Intervention de Frédéric Reiss

Réunion du mercredi 3 octobre 2018 à 10h00
Commission des affaires culturelles et de l'éducation

Photo issue du site de l'Assemblée nationale ou de WikipediaFrédéric Reiss :

Sans surprise, au groupe Les Républicains, nous n'avons pas changé d'avis depuis juillet. Ce qui s'est passé au Sénat ne peut d'ailleurs que nous conforter dans notre opposition. Vous l'avez rappelé, monsieur le rapporteur, les sénateurs ont rejeté à l'unanimité ces deux propositions de loi. Lors de la CMP, qui ne pouvait qu'échouer, le sénateur Philippe Bas a affirmé que les textes – ordinaire et organique – étaient « non améliorables ».

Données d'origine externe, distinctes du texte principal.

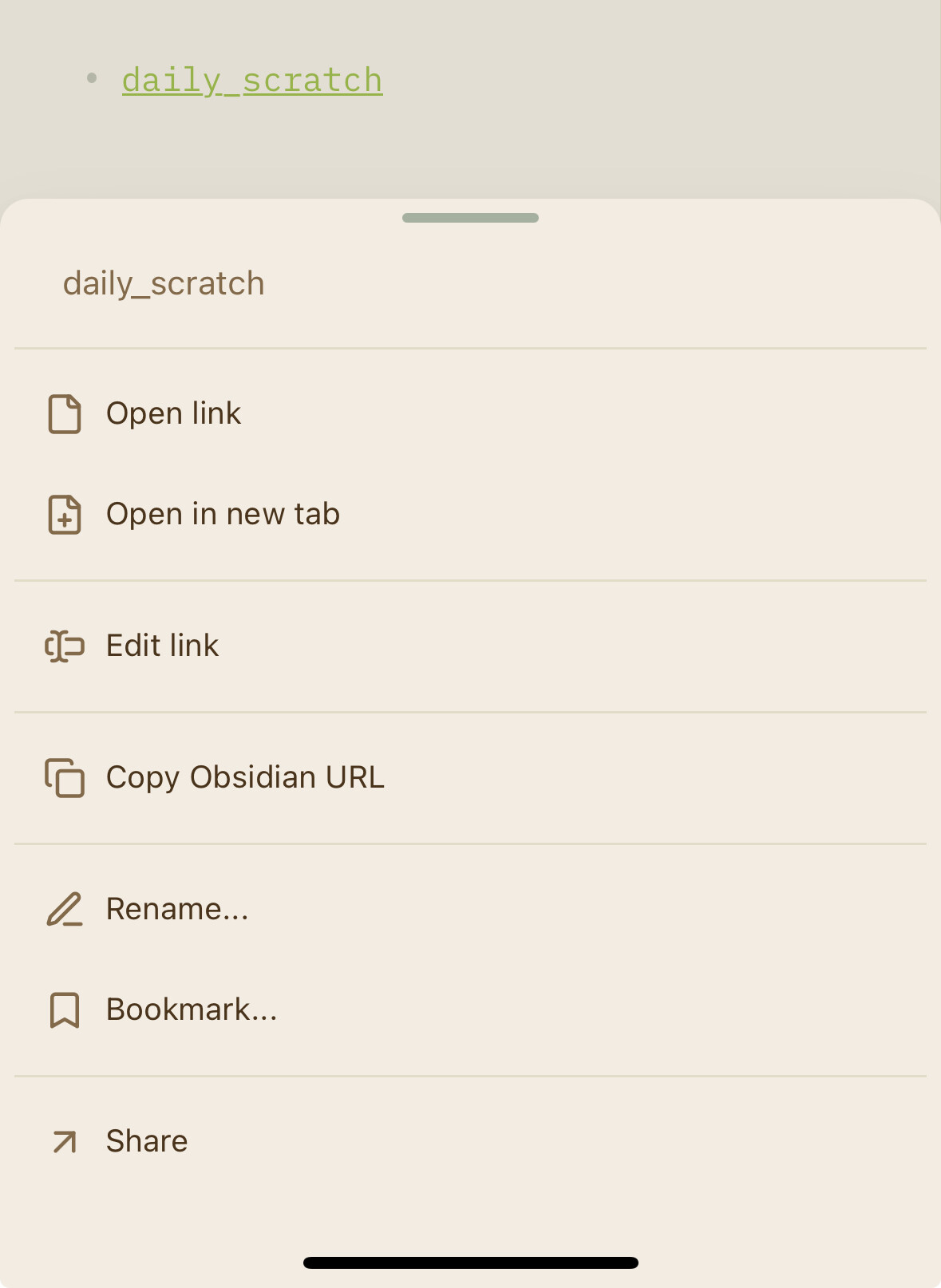The image size is (941, 1288).
Task: Select Rename... from the sheet
Action: 470,910
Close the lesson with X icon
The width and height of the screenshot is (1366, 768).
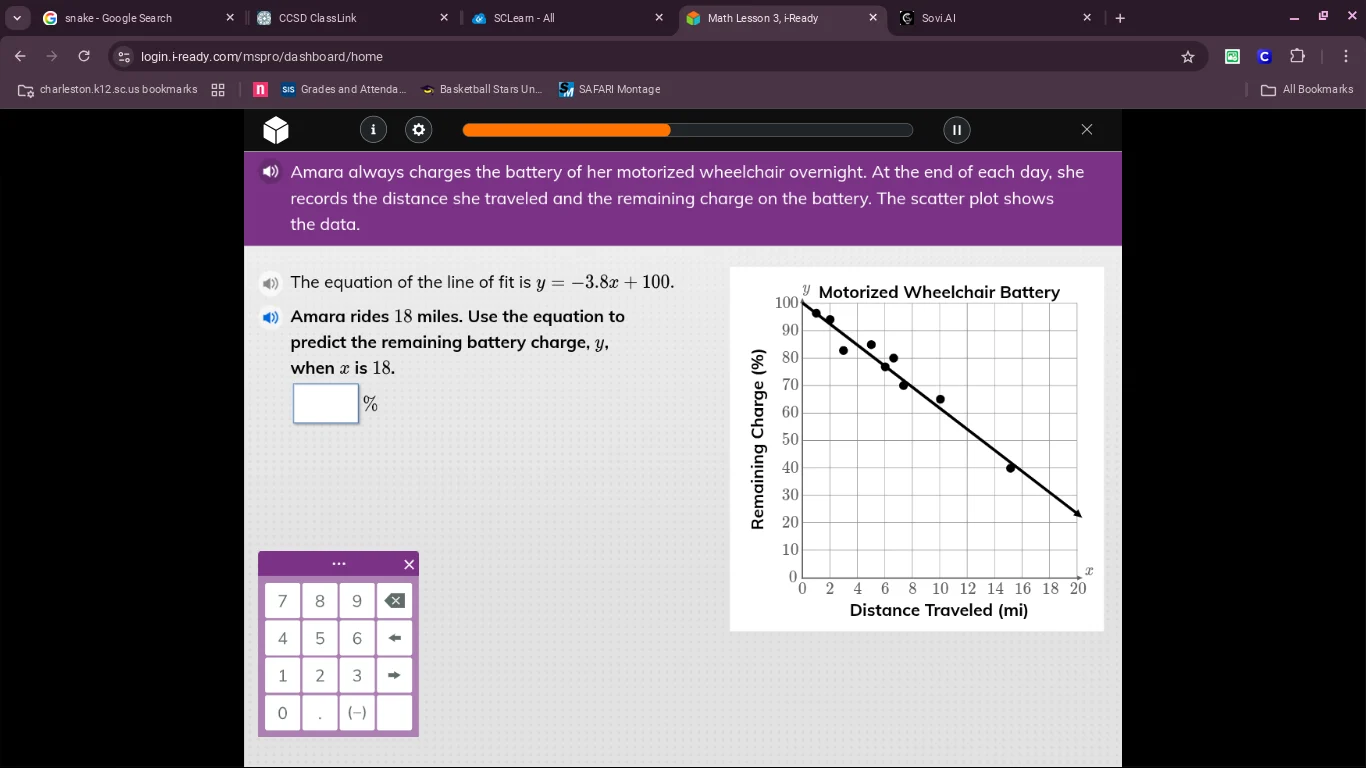point(1087,129)
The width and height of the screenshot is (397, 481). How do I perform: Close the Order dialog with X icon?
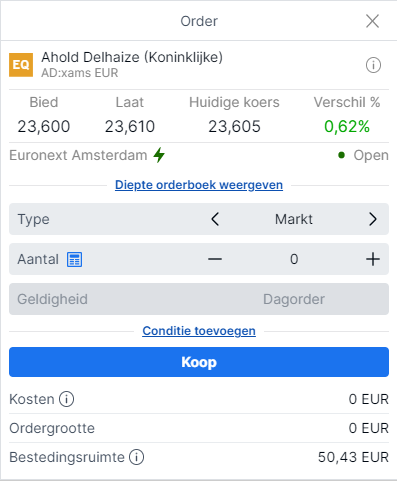point(372,21)
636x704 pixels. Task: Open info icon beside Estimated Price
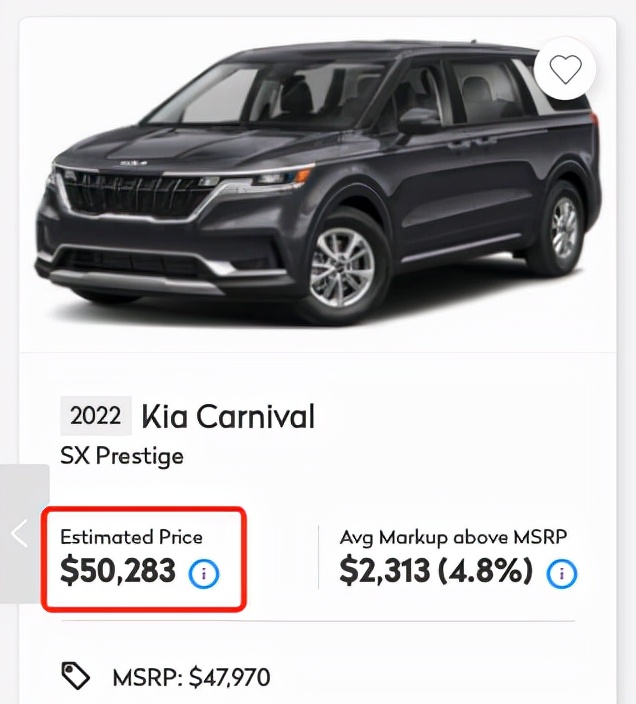pos(204,573)
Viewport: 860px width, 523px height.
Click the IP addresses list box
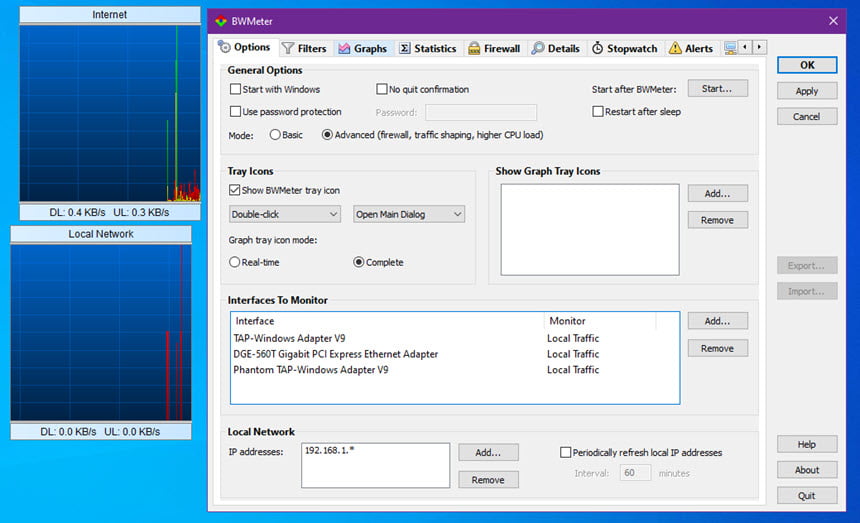[x=376, y=465]
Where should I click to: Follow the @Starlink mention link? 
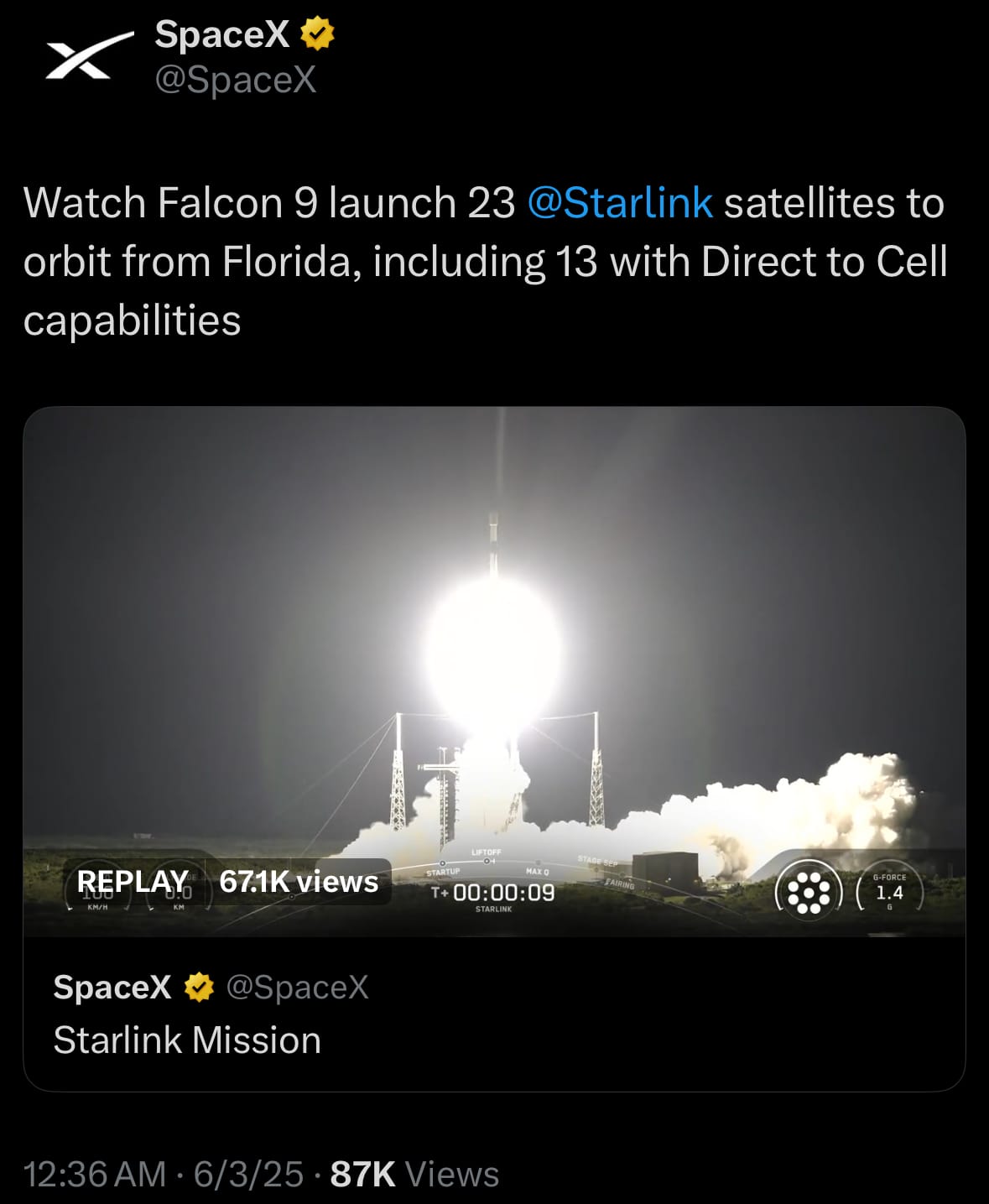pyautogui.click(x=620, y=203)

Concernant les titres qui nous occupent, nous rappellerons simplement que le CSA n'était pas demandeur de nouveaux pouvoirs. La résiliation unilatérale d'une convention conclue avec un service contrôlé par un pays étranger va mettre l'autorité dans une situation délicate. Tout comme au juge des référés, à l'article 1er, on donne au régulateur de nouveaux pouvoirs qu'il choisira peut-être de ne pas exercer. Le 28 juin dernier, le CSA a adressé une mise en demeure à la chaîne Russia Today pour manquements à l'honnêteté de l'information et à la diversité des points de vue. La Russie a immédiatement réagi : le lendemain, la chaîne France 24 était accusée d'avoir violé la loi russe, et elle encourt un risque de suspension. Cela prouve qu'agir seul, sans l'Europe, risque de conduire à des neutralisations stériles.

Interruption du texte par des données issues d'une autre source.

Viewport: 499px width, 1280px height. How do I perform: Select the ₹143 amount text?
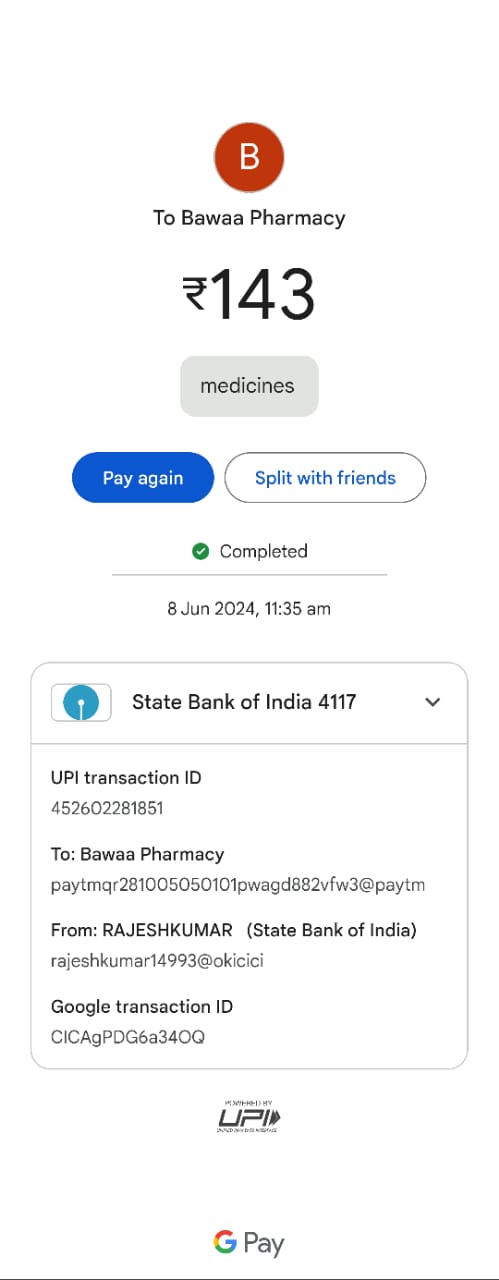[x=249, y=295]
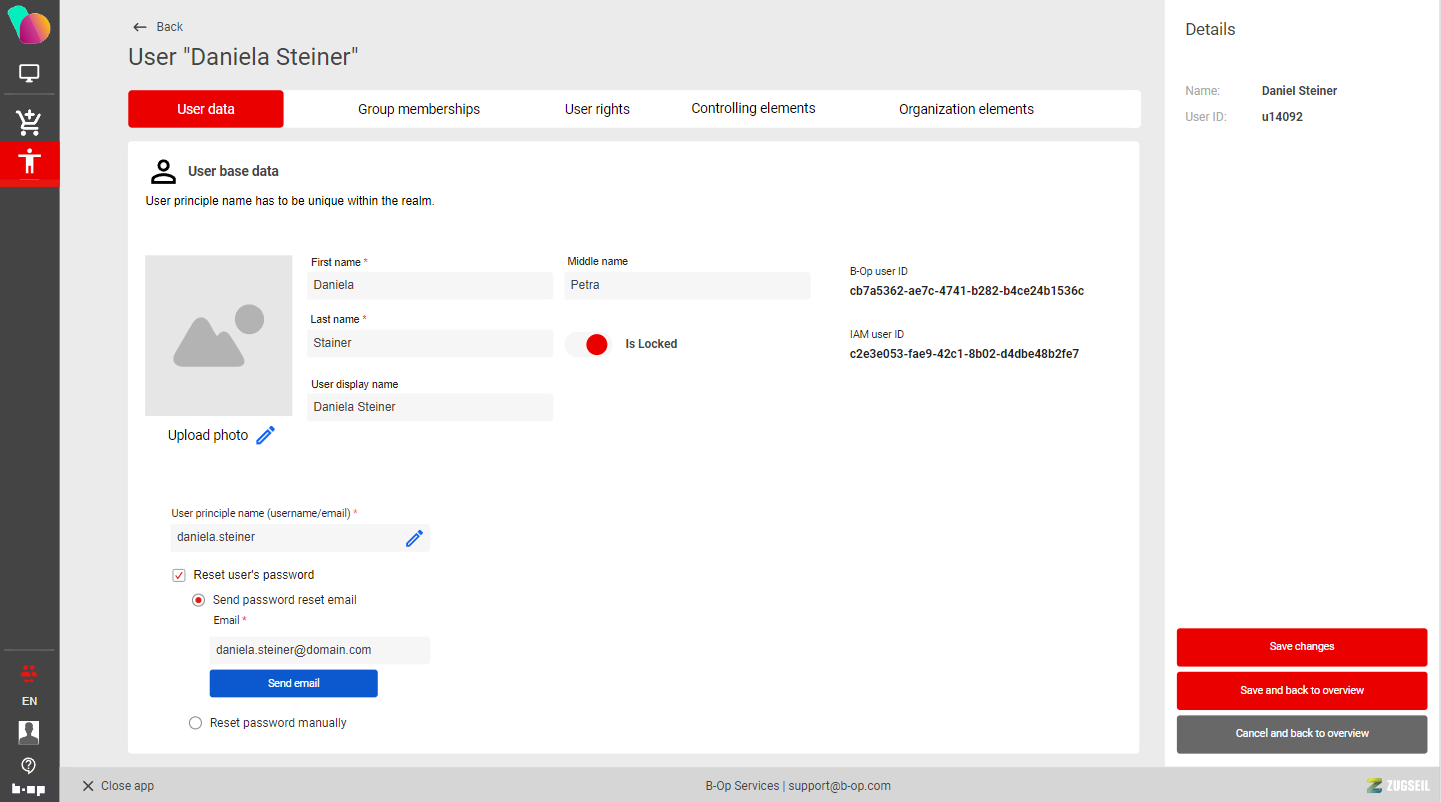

J'en viens à la réécriture des dispositions de l'article 9 sur le devoir de signalement et de coopération des plateformes. Nous pensons que cette proposition de loi ne résoudra malheureusement rien. Dans ce cas, on ne donne pas assez de pouvoir au CSA qui n'aura pas les moyens d'exercer sa nouvelle mission de méta-régulateur en matière numérique, pour reprendre l'expression de son président, Olivier Schrameck. Le CSA hérite donc d'un pouvoir de recommandation à l'égard des plateformes, sans aucun moyen de pression puisqu'elles ne sont pas couvertes par le régime de sanctions définies dans la loi de 1986. Quelle crédibilité donne-t-on au CSA dans ces conditions ? Cela nous fait dire que ce texte de circonstance est avant tout un texte d'affichage qui ne croit pas en sa propre efficacité.

De même, le nouvel article 8 bis, supposé définir les nouvelles obligations des plateformes en matière de lutte contre la diffusion de fausses informations, ressemble à une coquille vide avec quelques options. Les différentes mesures listées – transparence des algorithmes, contenus sponsorisés – sont purement facultatives. Leur simple écriture est une démonstration de leur impuissance.

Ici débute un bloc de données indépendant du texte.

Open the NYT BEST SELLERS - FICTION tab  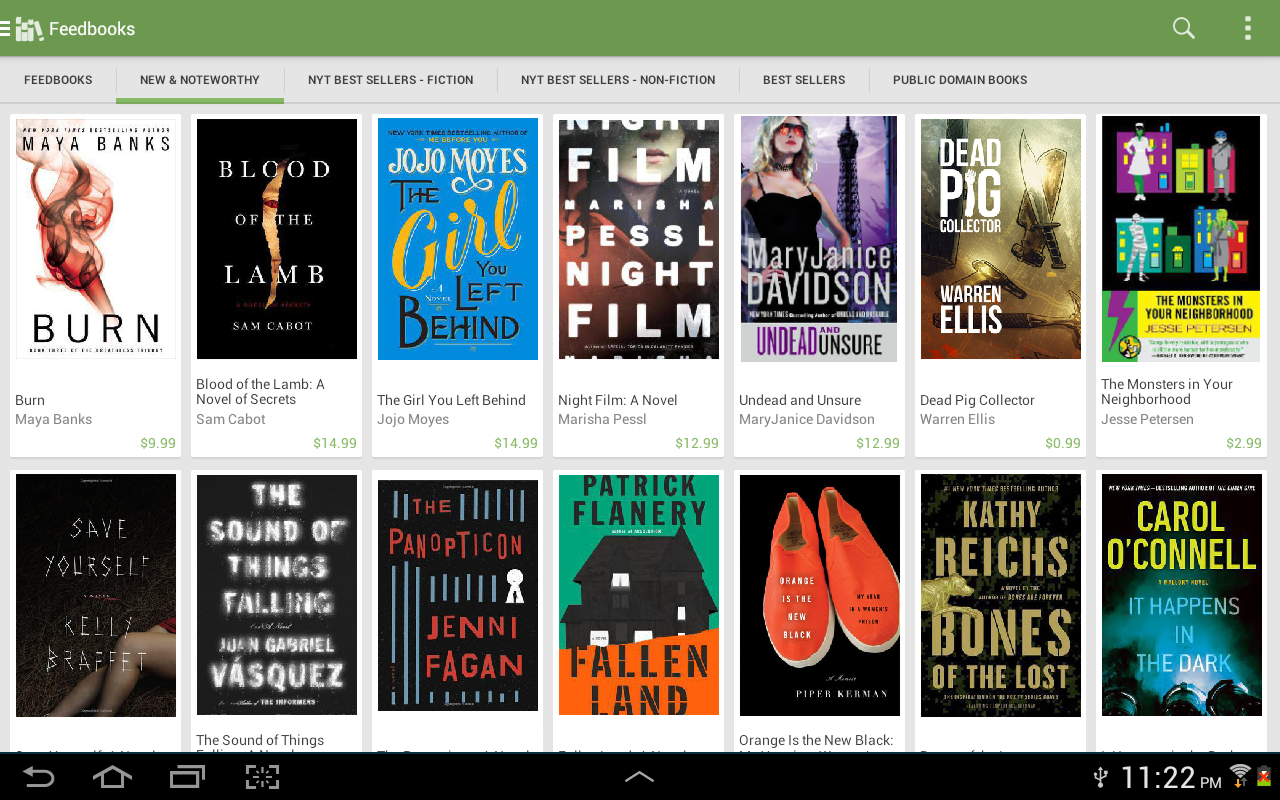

Cette loi est aussi bavarde, en témoignent les articles 9 bis A et 9 bis B, introduits par nos collègues de La République en Marche. L'incitation à négocier n'a aucune portée normative et la publication des contenus liés à un algorithme part d'une bonne volonté mais risque d'être difficilement exploitable.

Au groupe LR, nous estimons que les articles relatifs au CSA auraient dû figurer dans le futur projet de loi audiovisuelle et ceux relatifs à l'éducation aux médias dans le futur projet de loi sur l'école. Quant à la réflexion sur la responsabilité des plateformes, elle relève du niveau européen. Dans mes fonctions au Conseil de l'Europe, je remettrai d'ailleurs bientôt un rapport sur la création d'un ombudsman, c'est-à-dire d'un médiateur, chargé du numérique. Son rôle serait d'assurer un équilibre entre responsabilisation des plateformes et respect de la liberté d'expression.

Nous voterons contre ce texte qui pose plus de problèmes qu'il n'en résout mais, contrairement aux sénateurs, nous participons à la discussion.